**WRITTEN EXERCISE**
Pull out every line of the material that contains the string "accomplish", matching case exactly.

**SUPPLIED MATERIAL**
┄┄┄┄┄┄┄┄┄┄
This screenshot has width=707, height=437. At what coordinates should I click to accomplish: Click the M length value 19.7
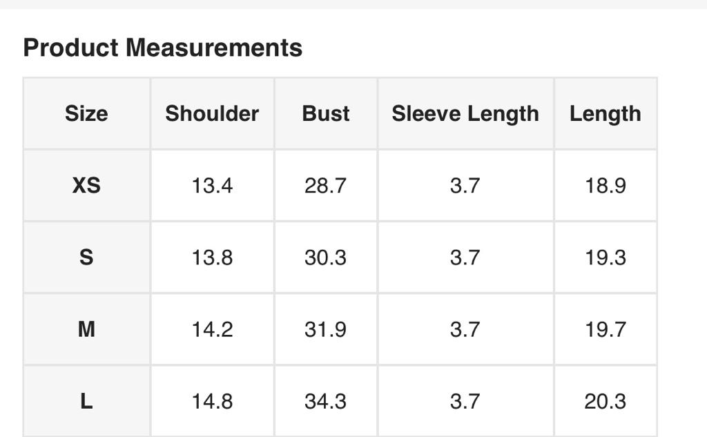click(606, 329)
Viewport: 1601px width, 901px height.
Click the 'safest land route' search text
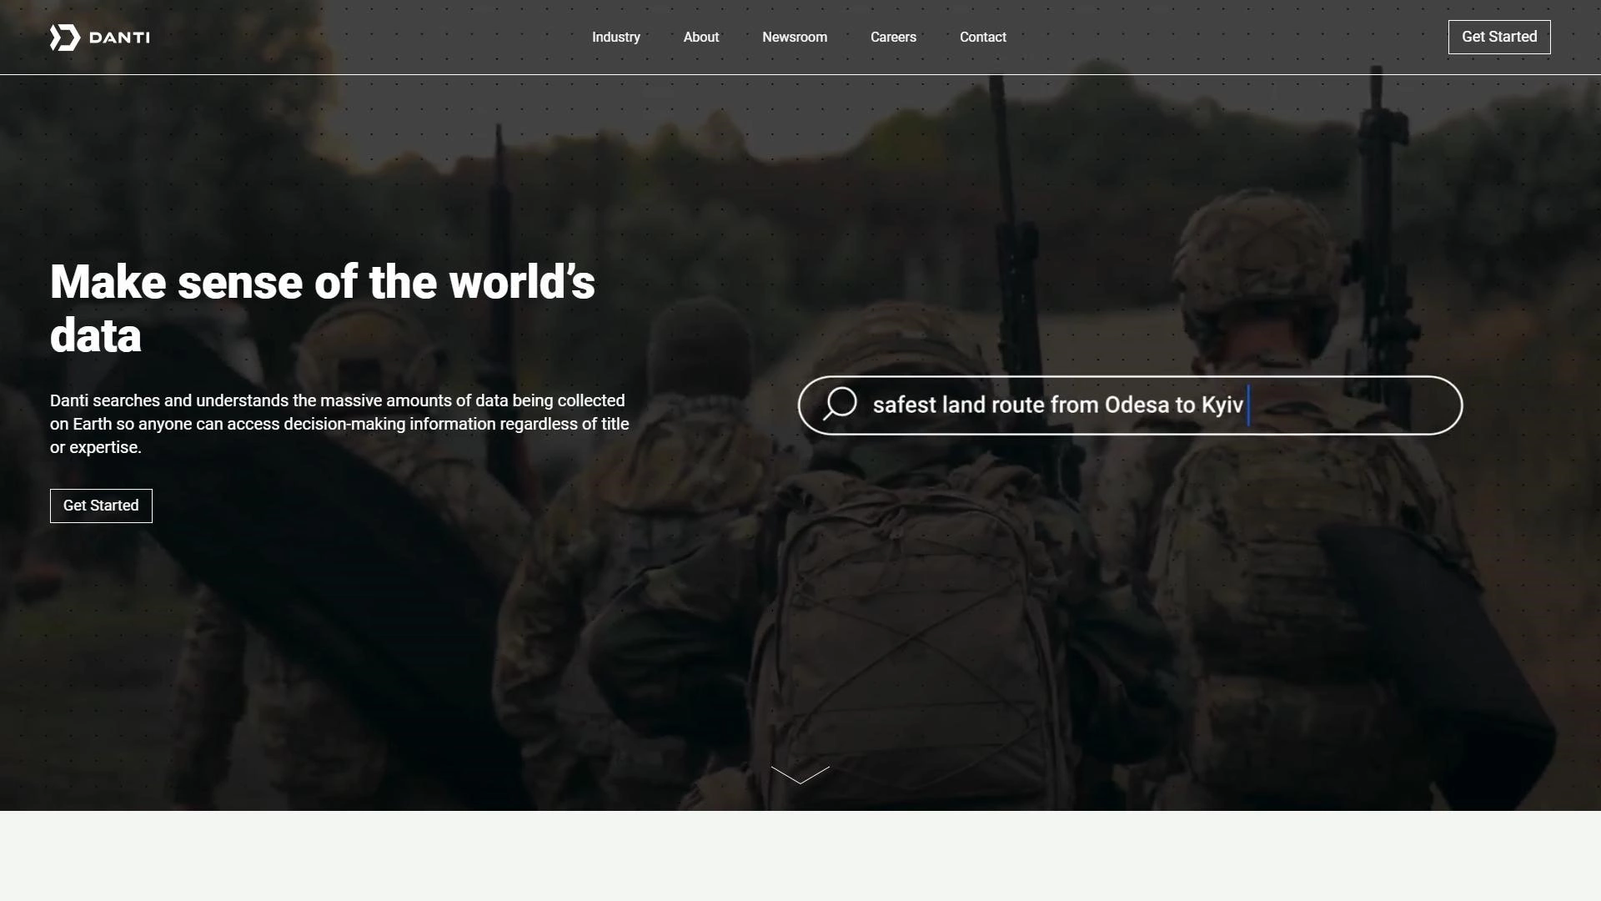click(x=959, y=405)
┄┄┄┄┄┄┄┄┄┄
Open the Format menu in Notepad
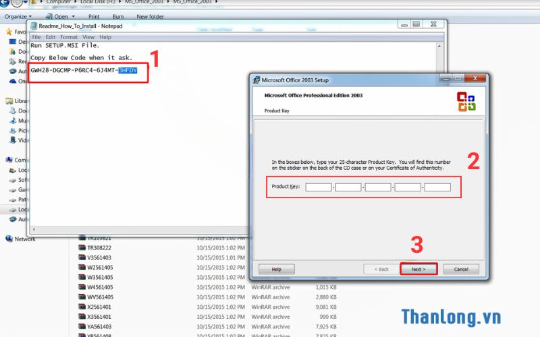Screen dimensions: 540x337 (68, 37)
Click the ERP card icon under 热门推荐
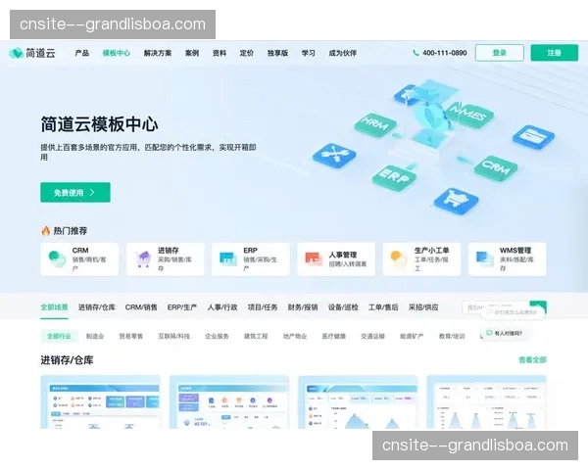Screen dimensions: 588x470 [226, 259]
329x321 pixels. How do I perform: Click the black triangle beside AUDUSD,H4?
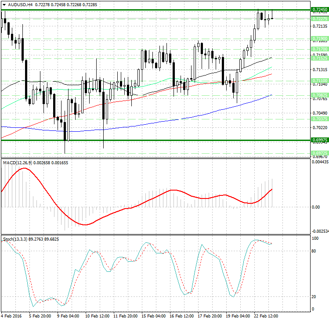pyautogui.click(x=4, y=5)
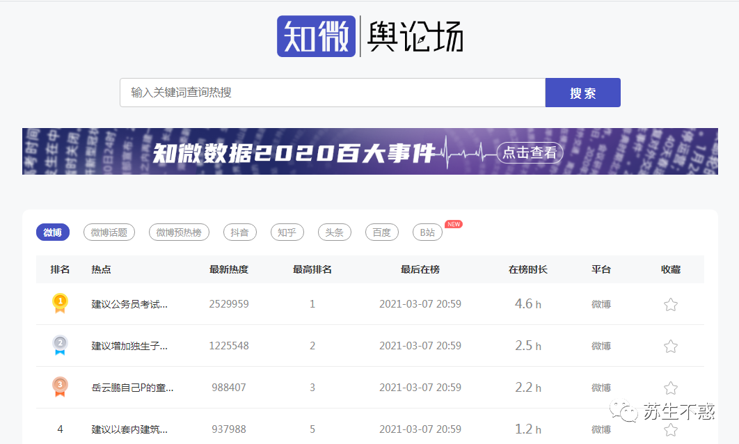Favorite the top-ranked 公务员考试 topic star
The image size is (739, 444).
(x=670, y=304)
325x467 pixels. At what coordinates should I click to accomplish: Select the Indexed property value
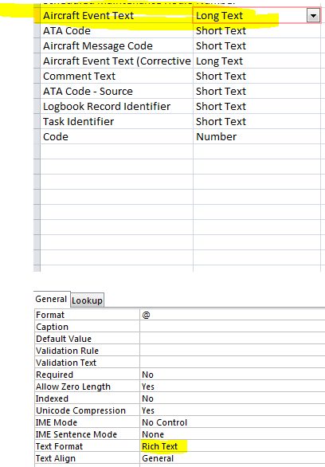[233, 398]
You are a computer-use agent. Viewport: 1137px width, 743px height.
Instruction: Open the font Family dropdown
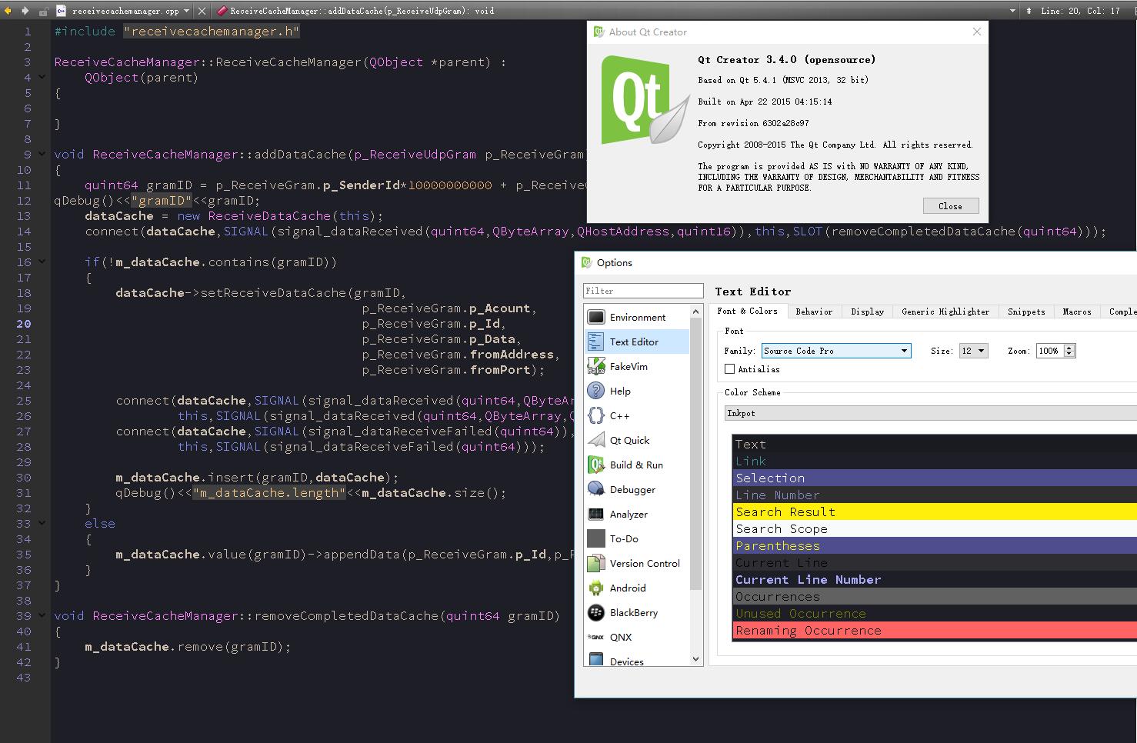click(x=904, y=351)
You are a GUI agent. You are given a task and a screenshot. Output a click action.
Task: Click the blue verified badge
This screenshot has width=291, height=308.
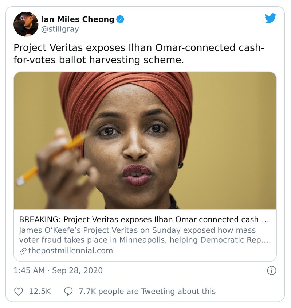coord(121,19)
┄┄┄┄┄┄┄┄┄┄
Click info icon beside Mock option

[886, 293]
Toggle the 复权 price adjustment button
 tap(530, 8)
┄┄┄┄┄┄┄┄┄┄
**EXERCISE RESULT**
This screenshot has width=707, height=437. At what coordinates should I click to accomplish: Click the M length value 19.7
325x467 pixels. At what coordinates should I click to accomplish: Select the Indexed property value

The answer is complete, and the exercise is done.